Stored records

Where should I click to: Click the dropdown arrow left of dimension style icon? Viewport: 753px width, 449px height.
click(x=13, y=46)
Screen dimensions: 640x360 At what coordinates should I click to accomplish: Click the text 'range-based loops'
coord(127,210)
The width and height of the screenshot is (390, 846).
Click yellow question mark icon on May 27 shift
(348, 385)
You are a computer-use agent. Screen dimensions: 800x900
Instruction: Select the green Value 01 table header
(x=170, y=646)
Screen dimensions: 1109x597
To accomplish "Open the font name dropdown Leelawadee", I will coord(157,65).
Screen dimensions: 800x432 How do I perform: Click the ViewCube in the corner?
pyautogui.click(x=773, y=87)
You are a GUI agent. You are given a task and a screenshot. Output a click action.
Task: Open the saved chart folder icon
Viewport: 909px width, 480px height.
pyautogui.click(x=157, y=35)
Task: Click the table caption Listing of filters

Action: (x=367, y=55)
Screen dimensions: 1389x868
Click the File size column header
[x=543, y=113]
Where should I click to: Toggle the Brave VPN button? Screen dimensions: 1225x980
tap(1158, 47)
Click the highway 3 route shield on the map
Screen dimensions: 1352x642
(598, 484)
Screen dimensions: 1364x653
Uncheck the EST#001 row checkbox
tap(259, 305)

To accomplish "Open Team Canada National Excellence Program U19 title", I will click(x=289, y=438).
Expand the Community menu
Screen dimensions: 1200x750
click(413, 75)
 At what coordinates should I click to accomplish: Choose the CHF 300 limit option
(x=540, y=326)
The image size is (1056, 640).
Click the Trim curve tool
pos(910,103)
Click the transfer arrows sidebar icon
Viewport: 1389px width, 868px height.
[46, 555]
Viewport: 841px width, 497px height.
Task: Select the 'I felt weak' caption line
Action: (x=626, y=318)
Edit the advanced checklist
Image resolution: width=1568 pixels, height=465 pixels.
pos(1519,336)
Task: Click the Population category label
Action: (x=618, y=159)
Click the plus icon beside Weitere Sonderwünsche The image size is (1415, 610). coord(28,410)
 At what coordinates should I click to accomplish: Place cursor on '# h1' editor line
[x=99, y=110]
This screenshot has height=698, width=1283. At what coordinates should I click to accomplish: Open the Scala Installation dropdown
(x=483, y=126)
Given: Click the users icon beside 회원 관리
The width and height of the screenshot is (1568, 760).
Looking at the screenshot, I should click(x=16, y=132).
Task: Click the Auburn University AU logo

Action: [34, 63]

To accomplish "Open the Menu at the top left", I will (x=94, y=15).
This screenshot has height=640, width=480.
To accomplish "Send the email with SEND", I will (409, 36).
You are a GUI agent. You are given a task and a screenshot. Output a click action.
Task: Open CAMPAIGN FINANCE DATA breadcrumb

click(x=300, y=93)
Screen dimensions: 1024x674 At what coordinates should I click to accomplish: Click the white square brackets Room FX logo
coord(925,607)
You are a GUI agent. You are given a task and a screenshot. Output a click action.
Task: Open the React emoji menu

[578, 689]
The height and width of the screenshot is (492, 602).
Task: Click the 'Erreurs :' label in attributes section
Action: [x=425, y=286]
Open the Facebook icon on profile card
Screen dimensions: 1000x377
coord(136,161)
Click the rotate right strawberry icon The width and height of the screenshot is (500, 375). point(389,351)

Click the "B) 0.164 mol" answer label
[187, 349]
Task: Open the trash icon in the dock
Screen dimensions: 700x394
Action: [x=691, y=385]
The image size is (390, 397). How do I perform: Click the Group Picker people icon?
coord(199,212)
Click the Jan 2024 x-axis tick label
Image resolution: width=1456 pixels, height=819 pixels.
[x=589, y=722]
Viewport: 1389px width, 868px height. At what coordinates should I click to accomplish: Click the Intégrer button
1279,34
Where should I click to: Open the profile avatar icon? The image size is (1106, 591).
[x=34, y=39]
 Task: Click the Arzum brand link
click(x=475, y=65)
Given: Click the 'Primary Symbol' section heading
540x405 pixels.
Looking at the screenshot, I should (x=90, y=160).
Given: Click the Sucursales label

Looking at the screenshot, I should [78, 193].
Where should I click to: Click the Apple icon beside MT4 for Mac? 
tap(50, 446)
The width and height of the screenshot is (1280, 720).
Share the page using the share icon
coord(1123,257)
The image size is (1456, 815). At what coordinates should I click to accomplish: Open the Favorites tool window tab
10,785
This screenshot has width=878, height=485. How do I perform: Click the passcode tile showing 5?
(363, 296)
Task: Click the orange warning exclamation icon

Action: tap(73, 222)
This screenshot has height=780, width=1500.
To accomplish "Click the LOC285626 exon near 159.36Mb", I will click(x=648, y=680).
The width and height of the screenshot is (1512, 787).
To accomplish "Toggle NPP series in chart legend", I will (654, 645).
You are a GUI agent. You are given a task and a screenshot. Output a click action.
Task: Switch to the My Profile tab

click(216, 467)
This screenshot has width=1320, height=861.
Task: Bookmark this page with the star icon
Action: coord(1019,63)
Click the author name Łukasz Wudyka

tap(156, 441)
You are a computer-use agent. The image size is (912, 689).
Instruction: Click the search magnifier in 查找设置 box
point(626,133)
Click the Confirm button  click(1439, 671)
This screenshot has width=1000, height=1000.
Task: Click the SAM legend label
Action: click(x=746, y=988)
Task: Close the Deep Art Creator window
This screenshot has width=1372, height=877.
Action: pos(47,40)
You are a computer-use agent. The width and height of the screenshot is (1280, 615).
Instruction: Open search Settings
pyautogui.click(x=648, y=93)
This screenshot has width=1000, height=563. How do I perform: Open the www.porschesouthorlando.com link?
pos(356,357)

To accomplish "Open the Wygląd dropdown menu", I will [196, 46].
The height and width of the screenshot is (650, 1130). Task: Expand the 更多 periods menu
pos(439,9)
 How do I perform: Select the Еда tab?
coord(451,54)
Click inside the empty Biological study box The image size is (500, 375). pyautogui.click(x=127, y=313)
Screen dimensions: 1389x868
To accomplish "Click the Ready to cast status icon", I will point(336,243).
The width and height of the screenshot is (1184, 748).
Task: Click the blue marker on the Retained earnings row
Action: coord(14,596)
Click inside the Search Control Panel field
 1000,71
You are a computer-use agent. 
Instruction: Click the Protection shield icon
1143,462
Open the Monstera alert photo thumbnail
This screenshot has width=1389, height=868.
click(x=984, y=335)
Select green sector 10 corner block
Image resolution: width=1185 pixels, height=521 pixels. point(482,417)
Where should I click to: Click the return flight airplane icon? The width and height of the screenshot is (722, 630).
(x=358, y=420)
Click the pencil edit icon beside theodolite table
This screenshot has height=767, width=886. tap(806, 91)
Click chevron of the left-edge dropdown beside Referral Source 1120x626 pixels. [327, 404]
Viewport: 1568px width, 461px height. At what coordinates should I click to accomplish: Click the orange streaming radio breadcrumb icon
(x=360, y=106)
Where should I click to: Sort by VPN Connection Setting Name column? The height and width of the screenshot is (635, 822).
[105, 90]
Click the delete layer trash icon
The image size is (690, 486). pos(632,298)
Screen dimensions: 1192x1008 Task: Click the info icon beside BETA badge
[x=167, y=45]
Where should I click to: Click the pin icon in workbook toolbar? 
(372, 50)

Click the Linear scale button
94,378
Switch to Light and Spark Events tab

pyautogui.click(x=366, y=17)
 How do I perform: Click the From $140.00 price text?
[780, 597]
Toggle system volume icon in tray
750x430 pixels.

*Task to carry out*: Each line of the data is to be retyped exactly.

*Problem solution*:
Where should I click to: Click the dropdown arrow left of dimension style icon? Viewport: 753px width, 449px height.
click(x=13, y=46)
Screen dimensions: 640x360 At what coordinates should I click to accomplish: Click the text 'range-based loops'
coord(127,210)
The width and height of the screenshot is (390, 846).
Click yellow question mark icon on May 27 shift
(348, 385)
You are a computer-use agent. Screen dimensions: 800x900
Instruction: Select the green Value 01 table header
(x=170, y=646)
Screen dimensions: 1109x597
To accomplish "Open the font name dropdown Leelawadee", I will coord(157,65).
Screen dimensions: 800x432 How do I perform: Click the ViewCube in the corner?
pyautogui.click(x=773, y=87)
You are a GUI agent. You are given a task and a screenshot. Output a click action.
Task: Open the saved chart folder icon
Viewport: 909px width, 480px height.
pyautogui.click(x=157, y=35)
Task: Click the table caption Listing of filters

Action: (x=367, y=55)
Screen dimensions: 1389x868
Click the File size column header
[x=543, y=113]
Where should I click to: Toggle the Brave VPN button? Screen dimensions: 1225x980
tap(1158, 47)
Click the highway 3 route shield on the map
Screen dimensions: 1352x642
(598, 484)
Screen dimensions: 1364x653
Uncheck the EST#001 row checkbox
tap(259, 305)

To accomplish "Open Team Canada National Excellence Program U19 title", I will click(x=289, y=438).
Expand the Community menu
Screen dimensions: 1200x750
click(413, 75)
 At what coordinates should I click to accomplish: Choose the CHF 300 limit option
(x=540, y=326)
The image size is (1056, 640).
Click the Trim curve tool
pos(910,103)
Click the transfer arrows sidebar icon
Viewport: 1389px width, 868px height.
[46, 555]
Viewport: 841px width, 497px height.
Task: Select the 'I felt weak' caption line
Action: (x=626, y=318)
Edit the advanced checklist
Image resolution: width=1568 pixels, height=465 pixels.
pos(1519,336)
Task: Click the Population category label
Action: (x=618, y=159)
Click the plus icon beside Weitere Sonderwünsche The image size is (1415, 610). coord(28,410)
 At what coordinates should I click to accomplish: Place cursor on '# h1' editor line
[x=99, y=110]
This screenshot has height=698, width=1283. At what coordinates should I click to accomplish: Open the Scala Installation dropdown
(x=483, y=126)
Given: Click the users icon beside 회원 관리
The width and height of the screenshot is (1568, 760).
Looking at the screenshot, I should click(x=16, y=132).
Task: Click the Auburn University AU logo

Action: [34, 63]

To accomplish "Open the Menu at the top left", I will (x=94, y=15).
This screenshot has height=640, width=480.
To accomplish "Send the email with SEND", I will (409, 36).
You are a GUI agent. You are given a task and a screenshot. Output a click action.
Task: Open CAMPAIGN FINANCE DATA breadcrumb

click(x=300, y=93)
Screen dimensions: 1024x674 At what coordinates should I click to accomplish: Click the white square brackets Room FX logo
coord(925,607)
You are a GUI agent. You are given a task and a screenshot. Output a click action.
Task: Open the React emoji menu

[578, 689]
The height and width of the screenshot is (492, 602).
Task: Click the 'Erreurs :' label in attributes section
Action: [x=425, y=286]
Open the Facebook icon on profile card
Screen dimensions: 1000x377
coord(136,161)
Click the rotate right strawberry icon The width and height of the screenshot is (500, 375). point(389,351)

Click the "B) 0.164 mol" answer label
[187, 349]
Task: Open the trash icon in the dock
Screen dimensions: 700x394
Action: [x=691, y=385]
The image size is (390, 397). How do I perform: Click the Group Picker people icon?
coord(199,212)
Click the Jan 2024 x-axis tick label
Image resolution: width=1456 pixels, height=819 pixels.
[x=589, y=722]
Viewport: 1389px width, 868px height. At what coordinates should I click to accomplish: Click the Intégrer button
1279,34
Where should I click to: Open the profile avatar icon? The image size is (1106, 591).
[x=34, y=39]
 Task: Click the Arzum brand link
click(x=475, y=65)
Given: Click the 'Primary Symbol' section heading
540x405 pixels.
Looking at the screenshot, I should (x=90, y=160).
Given: Click the Sucursales label

Looking at the screenshot, I should [78, 193].
Where should I click to: Click the Apple icon beside MT4 for Mac? 
tap(50, 446)
The width and height of the screenshot is (1280, 720).
Share the page using the share icon
coord(1123,257)
The image size is (1456, 815). At what coordinates should I click to accomplish: Open the Favorites tool window tab
10,785
This screenshot has width=878, height=485. How do I perform: Click the passcode tile showing 5?
(363, 296)
Task: Click the orange warning exclamation icon

Action: tap(73, 222)
This screenshot has height=780, width=1500.
To accomplish "Click the LOC285626 exon near 159.36Mb", I will click(x=648, y=680).
The width and height of the screenshot is (1512, 787).
To accomplish "Toggle NPP series in chart legend", I will (654, 645).
You are a GUI agent. You are given a task and a screenshot. Output a click action.
Task: Switch to the My Profile tab

click(216, 467)
This screenshot has width=1320, height=861.
Task: Bookmark this page with the star icon
Action: coord(1019,63)
Click the author name Łukasz Wudyka

tap(156, 441)
You are a computer-use agent. The image size is (912, 689).
Instruction: Click the search magnifier in 查找设置 box
point(626,133)
Click the Confirm button  click(1439, 671)
This screenshot has width=1000, height=1000.
Task: Click the SAM legend label
Action: click(x=746, y=988)
Task: Close the Deep Art Creator window
This screenshot has width=1372, height=877.
Action: pos(47,40)
You are a computer-use agent. The width and height of the screenshot is (1280, 615).
Instruction: Open search Settings
pyautogui.click(x=648, y=93)
This screenshot has width=1000, height=563. How do I perform: Open the www.porschesouthorlando.com link?
pos(356,357)

To accomplish "Open the Wygląd dropdown menu", I will [196, 46].
The height and width of the screenshot is (650, 1130). Task: Expand the 更多 periods menu
pos(439,9)
 How do I perform: Select the Еда tab?
coord(451,54)
Click inside the empty Biological study box The image size is (500, 375). pyautogui.click(x=127, y=313)
Screen dimensions: 1389x868
To accomplish "Click the Ready to cast status icon", I will point(336,243).
The width and height of the screenshot is (1184, 748).
Task: Click the blue marker on the Retained earnings row
Action: coord(14,596)
Click inside the Search Control Panel field
 1000,71
You are a computer-use agent. 
Instruction: Click the Protection shield icon
1143,462
Open the Monstera alert photo thumbnail
This screenshot has width=1389, height=868.
click(x=984, y=335)
Select green sector 10 corner block
Image resolution: width=1185 pixels, height=521 pixels. point(482,417)
Where should I click to: Click the return flight airplane icon? The width and height of the screenshot is (722, 630).
(x=358, y=420)
Click the pencil edit icon beside theodolite table
This screenshot has height=767, width=886. tap(806, 91)
Click chevron of the left-edge dropdown beside Referral Source 1120x626 pixels. [327, 404]
Viewport: 1568px width, 461px height. At what coordinates should I click to accomplish: Click the orange streaming radio breadcrumb icon
(x=360, y=106)
Where should I click to: Sort by VPN Connection Setting Name column? The height and width of the screenshot is (635, 822).
[105, 90]
Click the delete layer trash icon
The image size is (690, 486). pos(632,298)
Screen dimensions: 1192x1008 Task: Click the info icon beside BETA badge
[x=167, y=45]
Where should I click to: Click the pin icon in workbook toolbar? 
(372, 50)

Click the Linear scale button
94,378
Switch to Light and Spark Events tab

pyautogui.click(x=366, y=17)
 How do I perform: Click the From $140.00 price text?
[780, 597]
Toggle system volume icon in tray
750x430 pixels.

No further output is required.